Collected data

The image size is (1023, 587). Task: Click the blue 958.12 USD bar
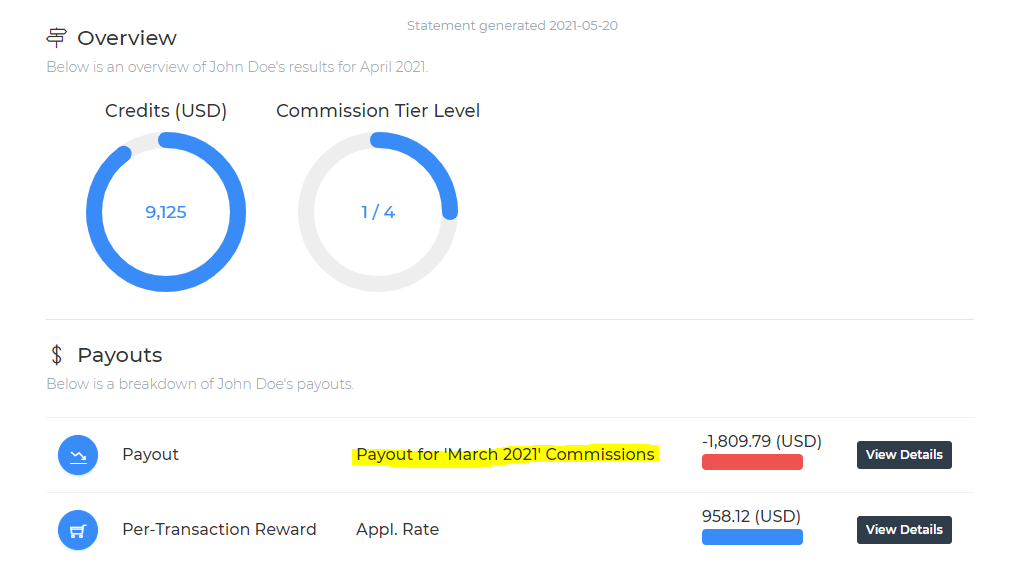click(752, 537)
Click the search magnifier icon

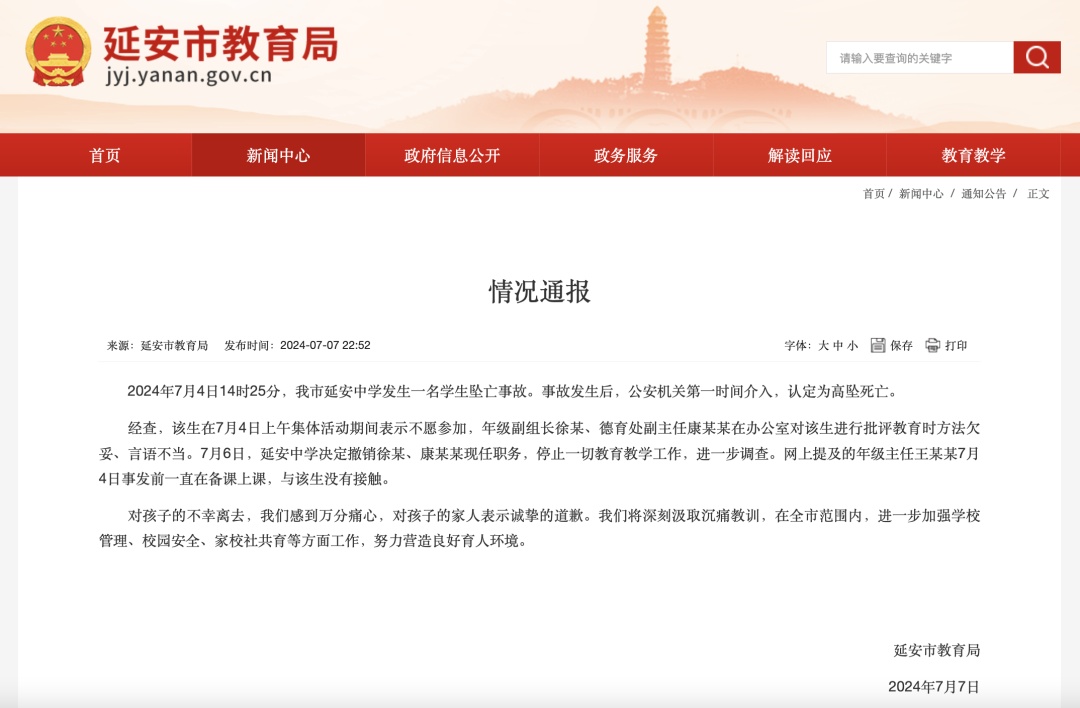[x=1037, y=57]
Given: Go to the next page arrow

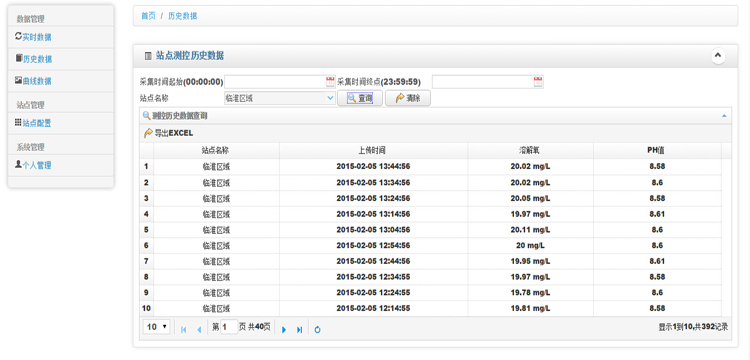Looking at the screenshot, I should click(x=284, y=329).
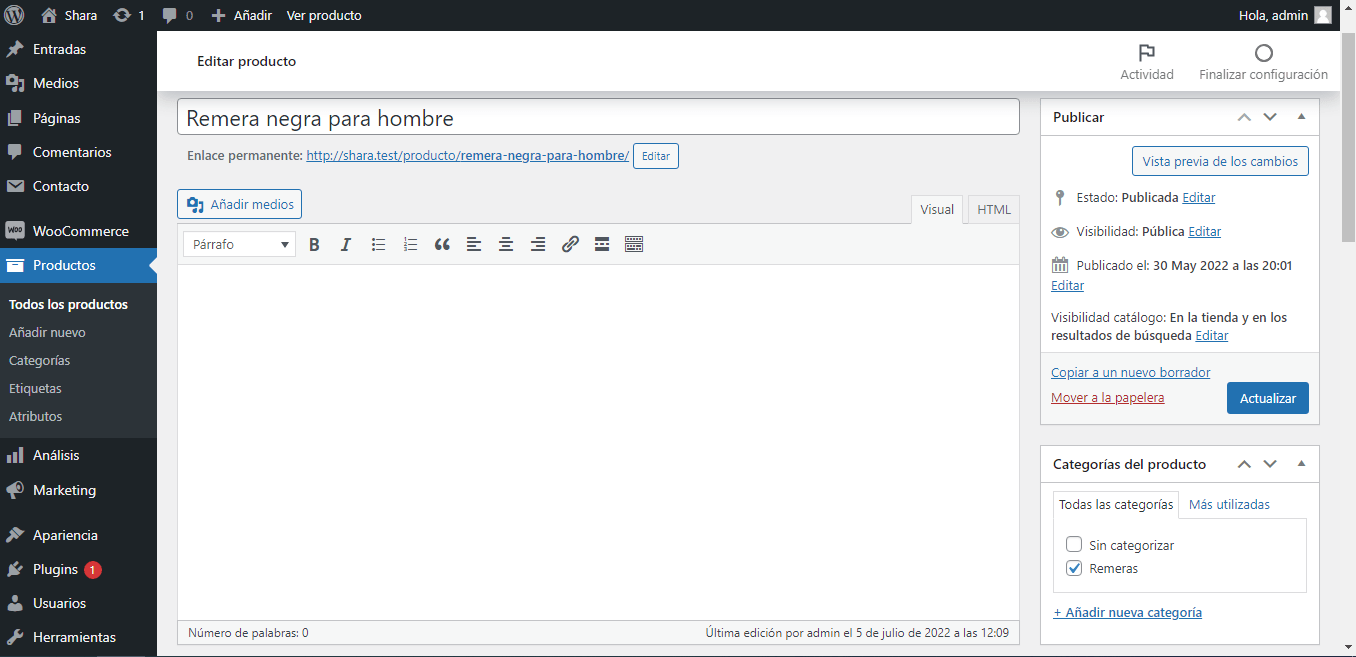Add a blockquote with quote icon

click(x=442, y=244)
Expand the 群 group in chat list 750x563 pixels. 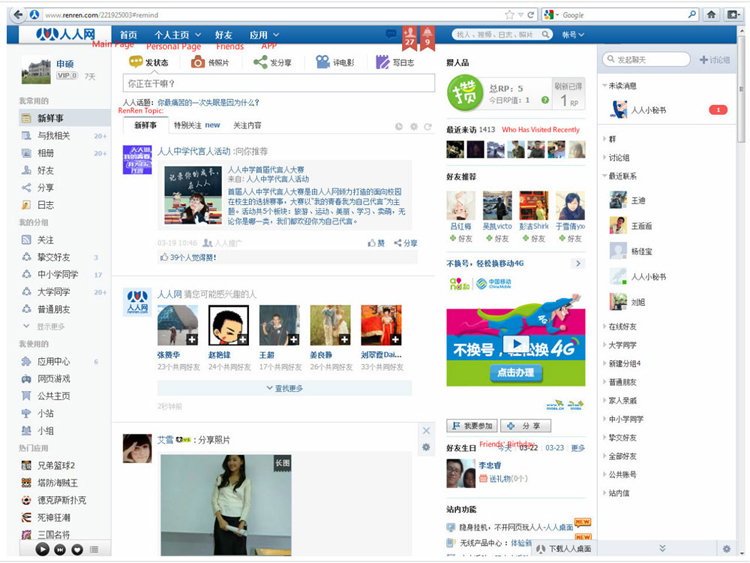612,139
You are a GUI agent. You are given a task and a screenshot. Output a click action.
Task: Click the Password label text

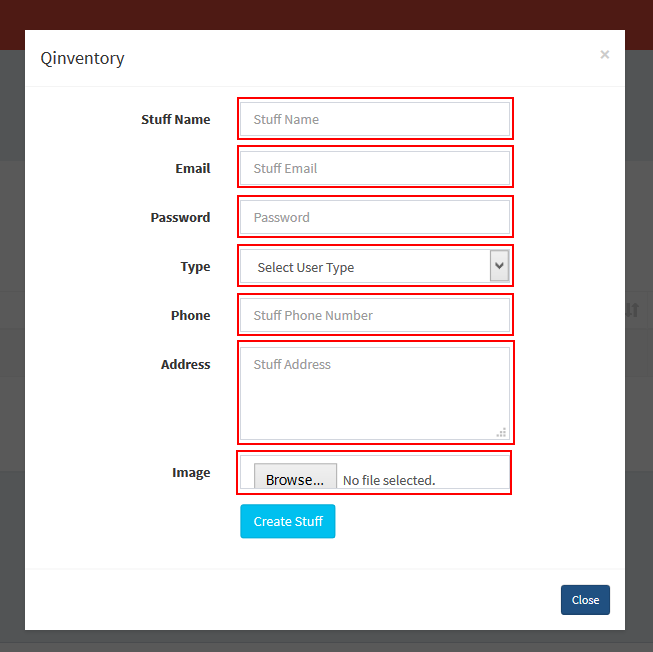pyautogui.click(x=180, y=217)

(Exercise aim): Leave every picture out and retype exactly the lines of the records above from the one holding "You are a GUI" through the last, both ends included and nothing besides.

(Exercise output):
You are a GUI agent. You are given a task and a screenshot. Output a click action.
Task: Click the Password label text

pyautogui.click(x=180, y=217)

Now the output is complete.